The number of lines containing "screenshot" is the only answer wanted; work it out from the entries below.
::::::::::
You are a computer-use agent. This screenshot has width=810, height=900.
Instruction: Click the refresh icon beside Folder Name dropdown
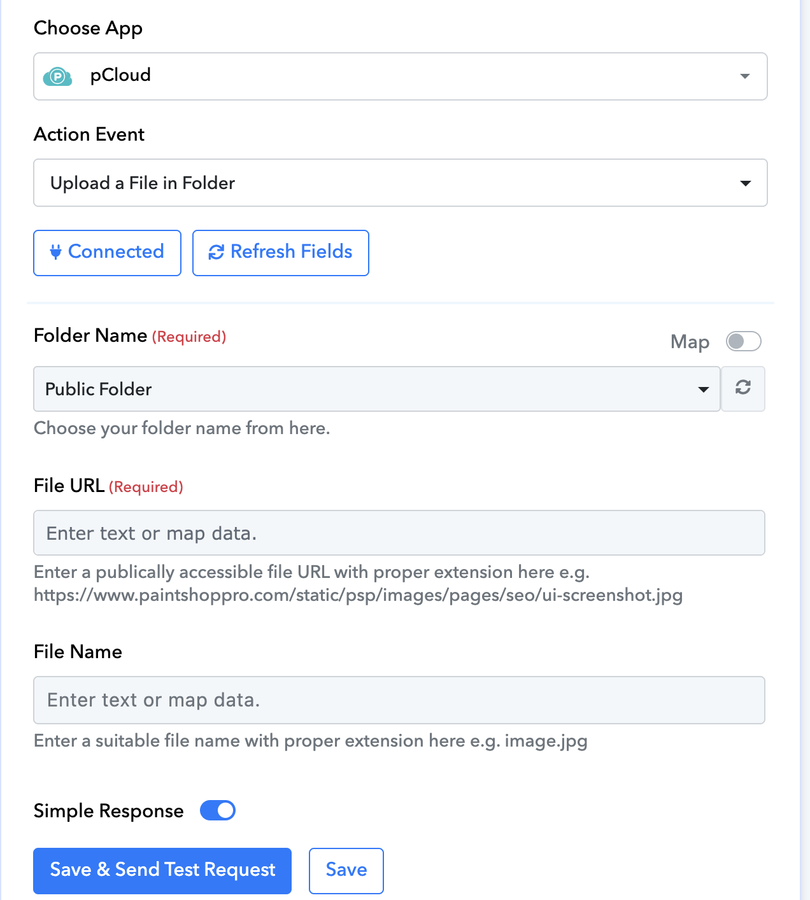(743, 388)
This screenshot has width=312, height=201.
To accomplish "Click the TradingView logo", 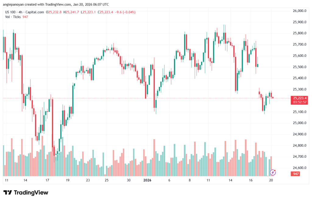I will (x=26, y=192).
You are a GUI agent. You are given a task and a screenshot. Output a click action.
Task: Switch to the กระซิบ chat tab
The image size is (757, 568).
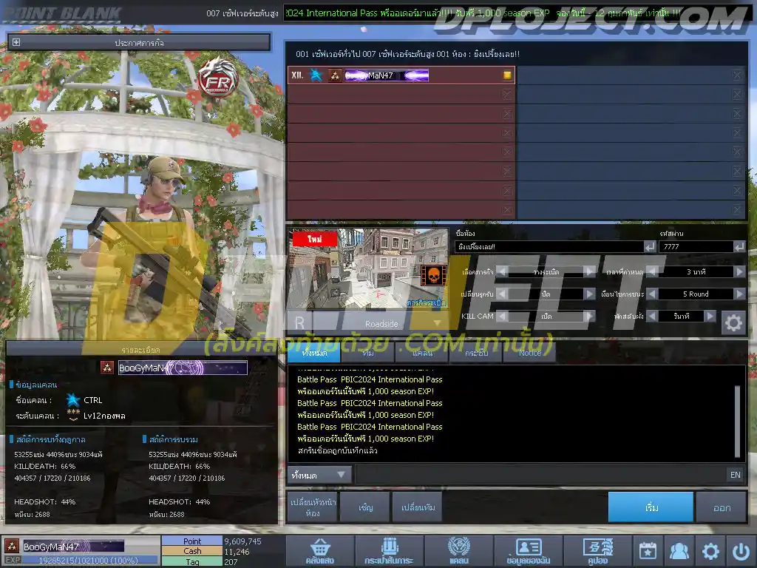pos(476,353)
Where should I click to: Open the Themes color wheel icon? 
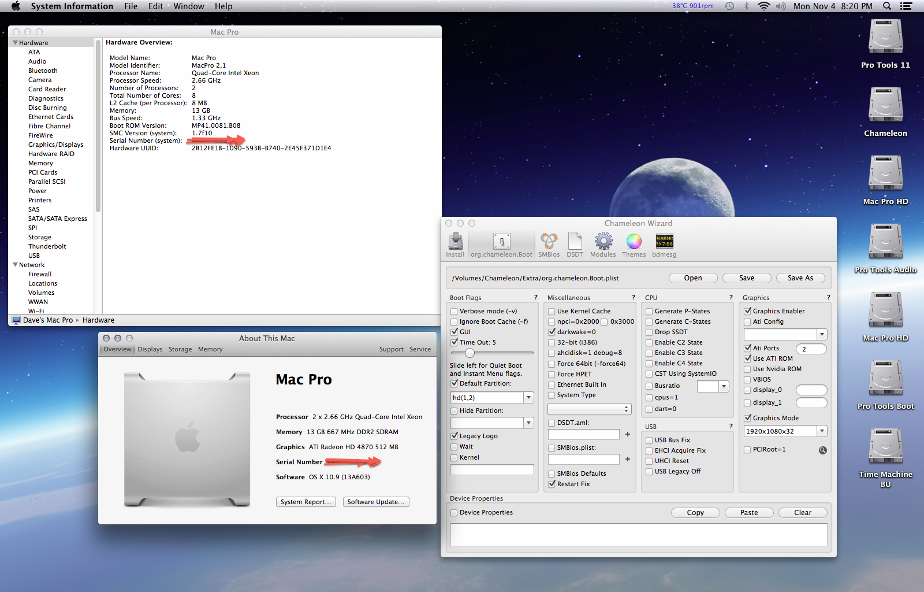point(634,242)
::::::::::
YOUR SOLUTION
3